## Introduction to Cultural Analytics (ht-2023)

Matti La Mela, matti.lamela@abm.uu.se

### Lab material 1a: Introduction to Python basics

This Notebook introduces us to basic programming concepts in Python such as variables, operations, iterations, and functions. The concepts would be similar in other programming languages too.
<br>
<br>
The reference readings for this learning material and week 1 is:

**o "Python Basics" in Walsh, M. (2021). Introduction to Cultural Analytics and Python. https://melaniewalsh.github.io/Intro-Cultural-Analytics/welcome.html**

Other work about Python programming basics that you can consult are:

o Chapters 1-3, 5, 7-8 and 10 in Downey, A. B. (2015). Think Python: How to Think Like a Computer Scientist, 2nd ed., Needham, https://greenteapress.com/wp/think-python-2e/

o Chapter 1 (with a focus on text only) in Bird, S., Klein, E. and Loper, E. (2019).
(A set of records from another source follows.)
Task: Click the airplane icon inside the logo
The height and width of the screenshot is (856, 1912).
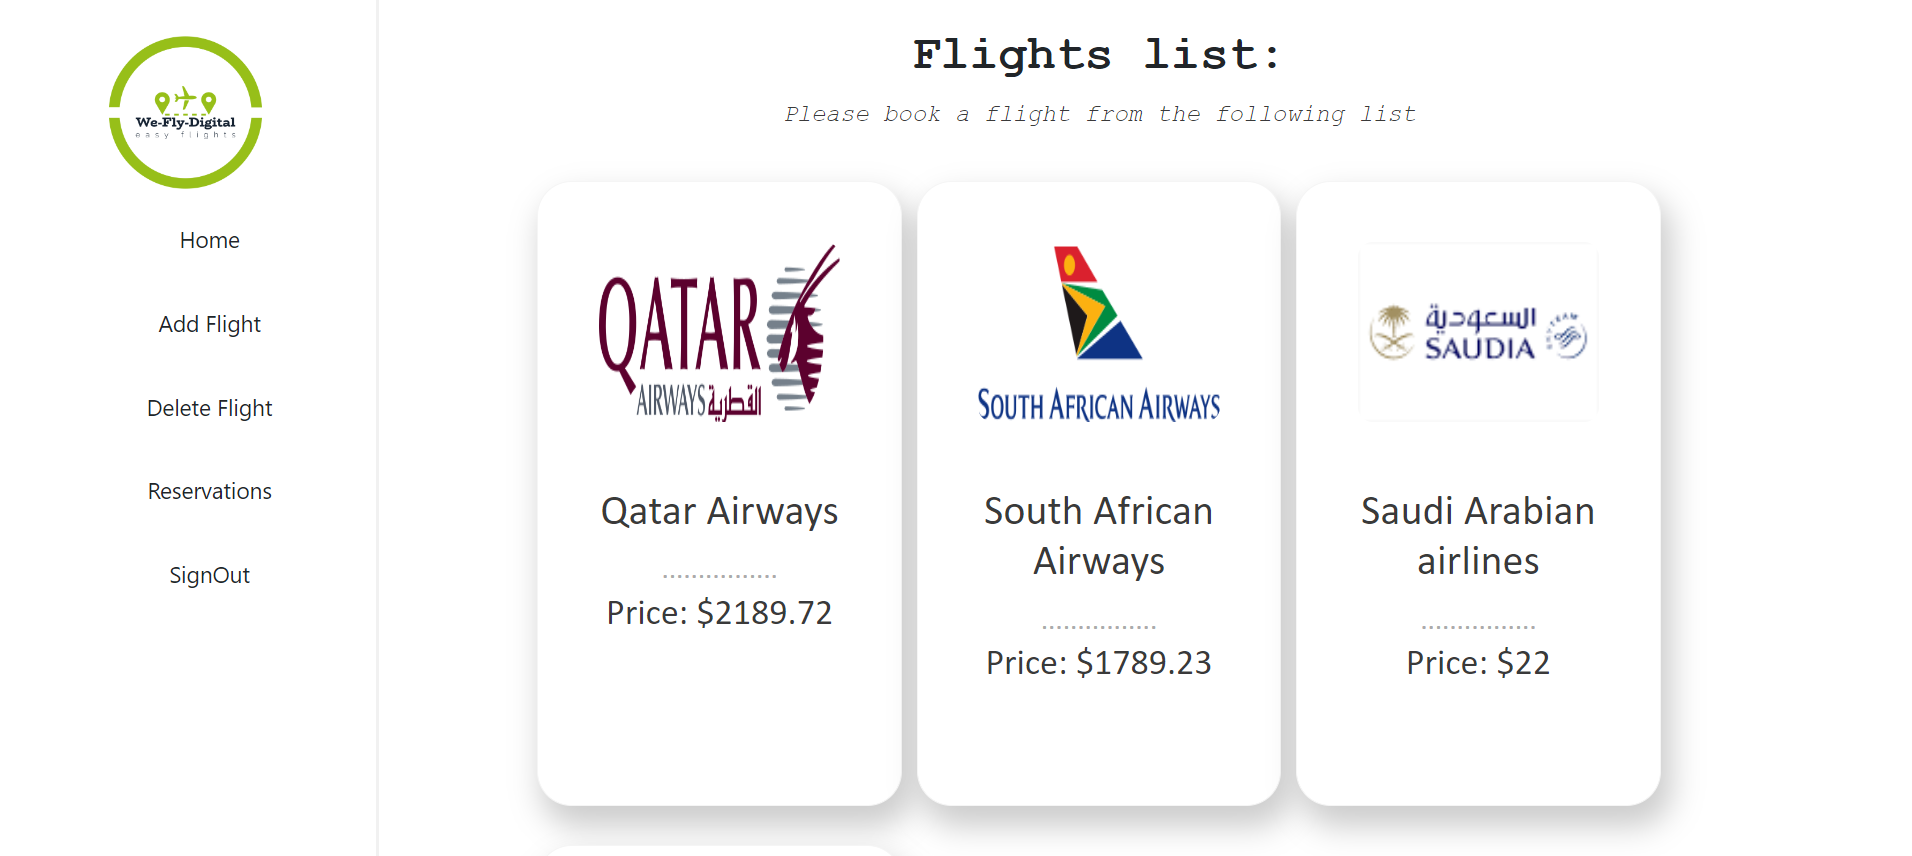Action: pyautogui.click(x=185, y=98)
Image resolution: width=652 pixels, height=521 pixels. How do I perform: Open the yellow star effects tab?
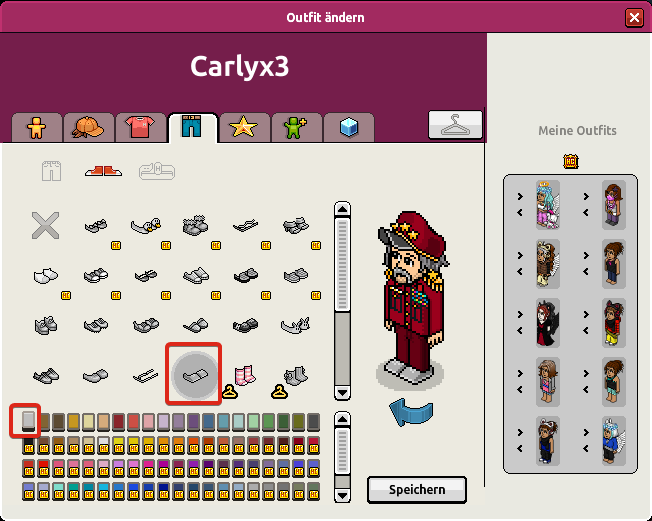[244, 127]
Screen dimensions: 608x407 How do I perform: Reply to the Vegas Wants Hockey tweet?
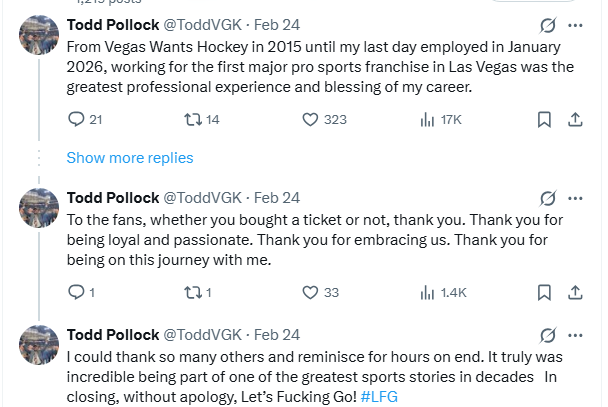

Natural Language Processing with Python (NLTK 3.0), https://www.nltk.org/book/

o Mattingly, W. J. B. Introduction to Python for Humanists (http://python-textbook.pythonhumanities.com/intro.html), and youtube tutorials: https://www.youtube.com/@python-programming (Textbook from Routledge (2013), "Introduction to Python for Humanists")

<br>

### Code cell:

When running the code cell you will get the output below the cell. You are free to modify the code cell yourself. If the code is not correct, for example
that the syntax is not correct, you will get an error message below the cell.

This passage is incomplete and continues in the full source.